In a world of rapid change, complex information and endless possibility, Objectives and Key Results (or OKRs) provide much-needed clarity to what a company chooses to focus and work on over a given timeframe. Increasingly popular amid a variety of organizations, the OKR framework is easy to set up and splits goal achievement into two distinct parts: objectives and - you guessed it! - key results.

Objectives describe the direction the company wants to go in; a distinct goal that meaningfully contributes to its long-term success.  Think of these as the checkered flag hovering over the finish line; the mountain peak looming in the distance. 

Key Results describe the steps that need to be taken to get to each objective. Think of these as the milestones you pass on your way to the mountaintop; checkpoints that give substance to any route to success. 

OKRs came about as a way to manage teams at work, but you could easily apply them to any given situation involving goals - even your personal life! For example, let’s imagine a food enthusiast called Jamie wakes up one day and realizes his dream is to change the world’s relationship with food. This is his vision; his ambition expressed as a meaningful, but broad value. 

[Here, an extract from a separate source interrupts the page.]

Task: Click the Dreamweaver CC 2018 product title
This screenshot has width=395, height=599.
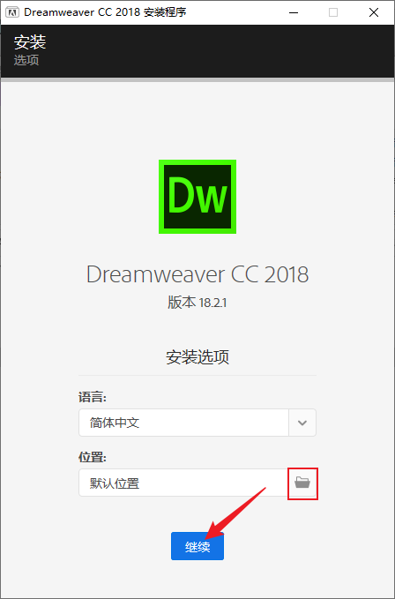Action: tap(198, 274)
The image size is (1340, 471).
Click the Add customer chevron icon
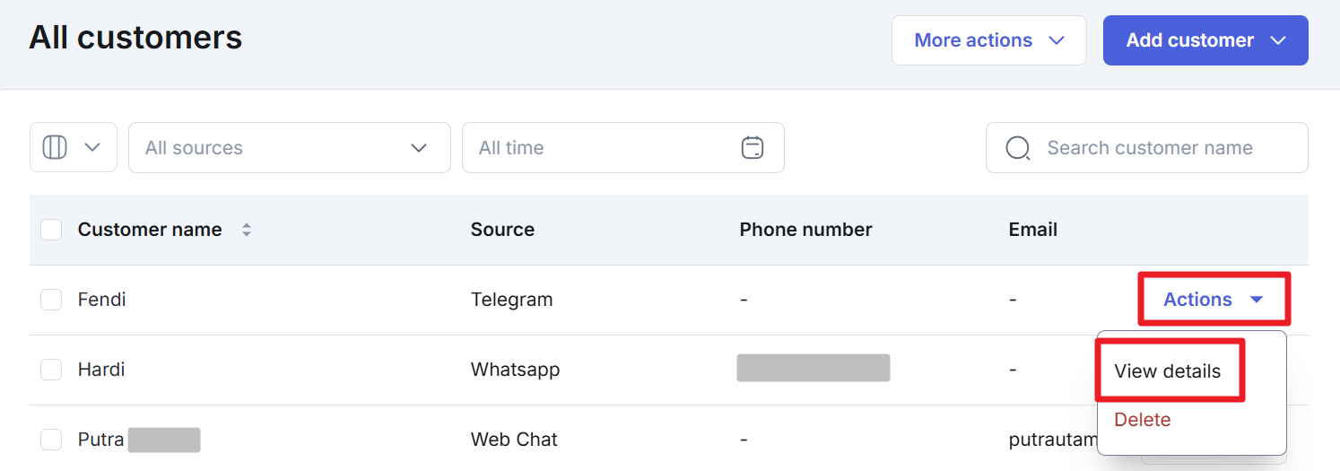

“The OKR framework cultivates the madness; the chemistry contained inside it.” Bono, ONE Campaign

Changing the world in any way is no small feat, especially if you’re just one person! They say that every journey starts with a single step - but how do you know what that step should be? What comes next? 

Jamie thinks about the food industry and his role models. After some extensive research and soul searching he comes up with three objectives that he thinks will help him start realizing his dream in a tangible and focused wa

  1. Become a qualified chef 
  2. Establish a visible food blog 
  3. Build a network of 50 food professionals

Now he needs to come up with several key results for each of those objectives, because none of these will just happen overnight. Take the second objective from the list above. Jamie might include the following as his key results for establishing a great food blog:

  1. Launch a website
  2. Write 15 blog posts
  3. Interview three thought leaders 
  4. Gain 1000 hits

And there you go. By using the OKR framework, Jamie has the structure and clarity needed to turn his vision from dream into reality.

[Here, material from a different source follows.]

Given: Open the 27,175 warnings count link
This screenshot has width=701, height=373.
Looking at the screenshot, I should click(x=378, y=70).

Two thirds of senior managers can't name their firms' top priorities. London Business School

A Brief History of OKRs

The story of OKRs starts in the late 1950s, when businesses were experimenting with a strategy called MBO, or ‘Management By Objectives.’ Popularised by Peter Drucker, it was intended to prevent managers from losing sight of their company vision. By the 1960s, however, the approach was fading out of the workplace as people found it too rigid and unresponsive to be truly effective. 

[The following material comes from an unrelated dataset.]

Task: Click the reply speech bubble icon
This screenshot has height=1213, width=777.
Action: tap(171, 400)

Fast-forward to the 1970s: enter Andy Grove. As the CEO of Intel, Grove recognized the same need for good goal setting that Drucker had. He resuscitated the concept behind MBO to create a new approach he called OKRs, or ‘Objectives & Key Results.’ Unlike MBO, OKRs would serve their purpose more dynamically. They were designed to involve and motivate employees, rather than restrict and pressurize them. 

Andy Grove’s philosophy lives on in John Doerr, a former Intel employee who advocates the use of OKRs today. Doerr brought OKRs to the founders of Google in 1999, and he argues that doing so has been a primary factor in the company’s continuous success and innovation. Unsurprisingly, many firms have since taken on the same goal framework that allegedly made Google so successful, including Facebook, Netflix, Gap, Deloitte, and Adobe.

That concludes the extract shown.